Skiers who do not head to the luxe hotels or rental homes at mid-mountain stay in Telluride’s small hotels, guest houses, or renovated miner’s cabins. The town is so compact and walkable that skiers can throw their skis over their shoulders and walk a short block or two to the gondola that carries them up the mountain. It’s an equally short walk to a fine independent bookstore-espresso bar, two well-stocked grocery stores, an outstanding town library, and a yoga-Pilates studio housed in an architectural treasure called the Nugget Building. Telluride boasts enough top-flight restaurants to make it possible to eat well at a different place every night in a one-week vacation. Again, all are reachable on foot, making a rental car superfluous.

One benefit of the transportation challenge is that compared with many other Western ski spots, Telluride is stunningly uncrowded. Except on fresh powder days, Telluride skiers joke that they get cranky when they have to share a lift.

But resort officials wanted a distinction beyond this balance of low-key and high-style. Targeting the foodie population that can also afford $106 daily lift tickets, they decided to seduce skiers with fantastic food, right on the mountain, without crowds or chaos.

With tableside service and indoor-outdoor seating for about 65 people, Alpino Vino opened in 2009, setting the tone for intimate meals of a sort seldom seen on US mountaintops. Although the $16 bowl is less than generous, the Gorgonzola-tomato bisque I ordered makes conventional tomato soup shrivel in shame. My husband chose a grilled vegetable panzanella, at $18, stuffed with buffalo mozzarella, roasted red pepper, marinated artichoke, tomato tapenade, and basil pesto. Add the fabled glass of wine and coffee and we were soon looking north of $75 for a ski lunch.

With the success of Alpino Vino, resort CEO Dave Riley decided last fall to go into high gear. First came a gussied-up menu at a miner’s-style shack called Giuseppe’s (elevation: 11,885 feet). This season, the 24-seat cafe took on a New Orleans theme, serving blackened chicken pasta, muffuletta and gumbo alongside its signature chili and black bean saute. We took our food outside to sit in Adirondack chairs staring squarely at Utah’s LaSal Mountains, at least 75 miles away.


The next phase in the smaller-nicer dining establishment strategy came right around Halloween, when culinary services manager Cathy Schwindt got the idea to turn a storage closet at the top of the Polar Queen lift - about 10,000 feet - into the kitchen for a still-unbuilt French bistro.
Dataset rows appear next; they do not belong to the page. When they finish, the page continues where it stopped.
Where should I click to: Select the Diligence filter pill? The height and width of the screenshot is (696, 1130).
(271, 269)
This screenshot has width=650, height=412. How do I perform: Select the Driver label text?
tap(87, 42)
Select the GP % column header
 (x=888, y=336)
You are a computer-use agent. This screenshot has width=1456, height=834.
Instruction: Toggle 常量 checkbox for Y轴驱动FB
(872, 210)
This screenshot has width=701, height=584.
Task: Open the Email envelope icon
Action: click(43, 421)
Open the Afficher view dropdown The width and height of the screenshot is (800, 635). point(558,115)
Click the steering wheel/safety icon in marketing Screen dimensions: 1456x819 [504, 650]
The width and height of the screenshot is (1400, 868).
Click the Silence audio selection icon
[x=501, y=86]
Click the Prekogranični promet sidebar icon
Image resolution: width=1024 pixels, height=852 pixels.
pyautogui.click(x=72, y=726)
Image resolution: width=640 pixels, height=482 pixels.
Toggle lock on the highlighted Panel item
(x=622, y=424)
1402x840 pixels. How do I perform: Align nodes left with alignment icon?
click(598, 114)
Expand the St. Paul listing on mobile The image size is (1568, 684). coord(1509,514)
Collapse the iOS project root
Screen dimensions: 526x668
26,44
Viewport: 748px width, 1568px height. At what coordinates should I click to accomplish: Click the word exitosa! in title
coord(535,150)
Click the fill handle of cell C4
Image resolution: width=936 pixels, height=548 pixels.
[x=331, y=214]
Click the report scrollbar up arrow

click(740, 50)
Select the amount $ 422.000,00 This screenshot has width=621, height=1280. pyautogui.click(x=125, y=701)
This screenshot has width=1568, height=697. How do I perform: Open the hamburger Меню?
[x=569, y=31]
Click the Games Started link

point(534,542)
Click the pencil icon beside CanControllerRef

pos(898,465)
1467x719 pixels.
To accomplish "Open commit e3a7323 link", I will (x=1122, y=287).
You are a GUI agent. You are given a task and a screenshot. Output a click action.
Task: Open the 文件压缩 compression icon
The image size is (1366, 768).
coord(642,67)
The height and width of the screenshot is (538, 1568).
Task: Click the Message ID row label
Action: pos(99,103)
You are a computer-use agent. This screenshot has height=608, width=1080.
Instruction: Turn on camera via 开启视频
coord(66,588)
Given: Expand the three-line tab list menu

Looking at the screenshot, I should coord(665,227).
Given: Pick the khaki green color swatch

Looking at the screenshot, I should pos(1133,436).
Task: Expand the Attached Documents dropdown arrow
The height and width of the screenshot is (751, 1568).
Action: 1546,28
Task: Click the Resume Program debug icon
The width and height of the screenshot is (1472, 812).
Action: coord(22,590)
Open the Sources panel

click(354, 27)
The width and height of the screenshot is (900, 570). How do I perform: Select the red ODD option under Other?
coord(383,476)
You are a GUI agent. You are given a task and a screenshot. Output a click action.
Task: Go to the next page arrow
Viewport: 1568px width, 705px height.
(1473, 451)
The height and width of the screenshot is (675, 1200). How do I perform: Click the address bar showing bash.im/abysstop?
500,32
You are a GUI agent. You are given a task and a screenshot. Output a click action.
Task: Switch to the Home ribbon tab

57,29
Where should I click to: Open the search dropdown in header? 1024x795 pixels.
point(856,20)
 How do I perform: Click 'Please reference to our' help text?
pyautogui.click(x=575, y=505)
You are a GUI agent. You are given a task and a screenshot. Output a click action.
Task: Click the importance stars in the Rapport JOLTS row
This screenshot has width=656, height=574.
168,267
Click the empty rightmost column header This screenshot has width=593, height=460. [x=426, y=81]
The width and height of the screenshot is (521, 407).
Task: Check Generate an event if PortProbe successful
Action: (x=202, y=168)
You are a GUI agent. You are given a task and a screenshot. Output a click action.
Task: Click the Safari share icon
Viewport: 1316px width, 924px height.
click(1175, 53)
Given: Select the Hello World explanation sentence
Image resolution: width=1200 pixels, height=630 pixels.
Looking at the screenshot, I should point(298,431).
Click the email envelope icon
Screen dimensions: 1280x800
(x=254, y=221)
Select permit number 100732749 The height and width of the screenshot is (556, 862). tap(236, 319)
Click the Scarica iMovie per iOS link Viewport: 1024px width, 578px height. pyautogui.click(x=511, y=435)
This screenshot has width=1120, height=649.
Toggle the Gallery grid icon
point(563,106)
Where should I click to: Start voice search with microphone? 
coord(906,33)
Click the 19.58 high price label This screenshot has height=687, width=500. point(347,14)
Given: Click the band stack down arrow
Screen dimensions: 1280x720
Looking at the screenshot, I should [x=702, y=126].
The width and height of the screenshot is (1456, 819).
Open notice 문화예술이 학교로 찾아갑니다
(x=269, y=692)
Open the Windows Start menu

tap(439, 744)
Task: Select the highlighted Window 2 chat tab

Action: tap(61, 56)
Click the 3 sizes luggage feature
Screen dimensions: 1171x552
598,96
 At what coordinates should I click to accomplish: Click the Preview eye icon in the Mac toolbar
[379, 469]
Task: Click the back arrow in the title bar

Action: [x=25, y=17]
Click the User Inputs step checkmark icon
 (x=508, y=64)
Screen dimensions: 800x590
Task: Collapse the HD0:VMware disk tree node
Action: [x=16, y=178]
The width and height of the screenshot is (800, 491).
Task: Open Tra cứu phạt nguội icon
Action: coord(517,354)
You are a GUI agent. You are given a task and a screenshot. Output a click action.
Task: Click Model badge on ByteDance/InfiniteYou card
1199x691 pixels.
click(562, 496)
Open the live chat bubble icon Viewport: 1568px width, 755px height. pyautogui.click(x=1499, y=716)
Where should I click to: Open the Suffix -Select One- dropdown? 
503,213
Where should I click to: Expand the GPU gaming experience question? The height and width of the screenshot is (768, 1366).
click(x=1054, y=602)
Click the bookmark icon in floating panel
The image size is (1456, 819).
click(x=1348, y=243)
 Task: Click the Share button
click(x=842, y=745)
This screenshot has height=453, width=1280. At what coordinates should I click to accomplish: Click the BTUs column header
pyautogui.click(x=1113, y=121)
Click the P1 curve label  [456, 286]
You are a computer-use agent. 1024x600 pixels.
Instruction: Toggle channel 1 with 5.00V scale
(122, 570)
An uncharacteristically warm winter permitted a speeded-up construction schedule, and Bon Vivant opened on Jan. 1.

Waitstaff at the en plein air spot sport jaunty French caps, peacoats, and sturdy knit mufflers, delivering dishes like bubbling lamb stew and wild mushroom soup topped with puffed pastry to tables decorated with country French tableware and sprigs of fresh lavender. This was another splurge lunch - $75 without alcohol - and though my husband savored the lobster gnocchi that arrived in a Le Creuset dish, all I had was a frisee salad with some chevre thrown in. Still, the French bread was warm and crunchy and beneath the blazing heat lamps and the 39-foot umbrella that wards off the elements, we had no complaints. Schwindt said an enclosed restaurant should follow by next winter.

We, too, will likely follow next winter, returning not just for the mountains, but also for the meals.

If you go...

Where to stay

New Sheridan Hotel 231 West Colorado Ave. 800-200-1891 With just 26 rooms (all recently renovated), the hotel also boasts a glittering chophouse dining room. Winter rates $179-$249.

Where to eat

221 South Oak 221 South Oak St. 970-728-9507 Sublime dinners in a refurbished home near the base of the ski gondola. Entrees $27- $45.

La Cocina de Luz 123 East Colorado Ave. 970-728-9355 Mexican cuisine 9-9 seven days a week. Entrees $11- $19.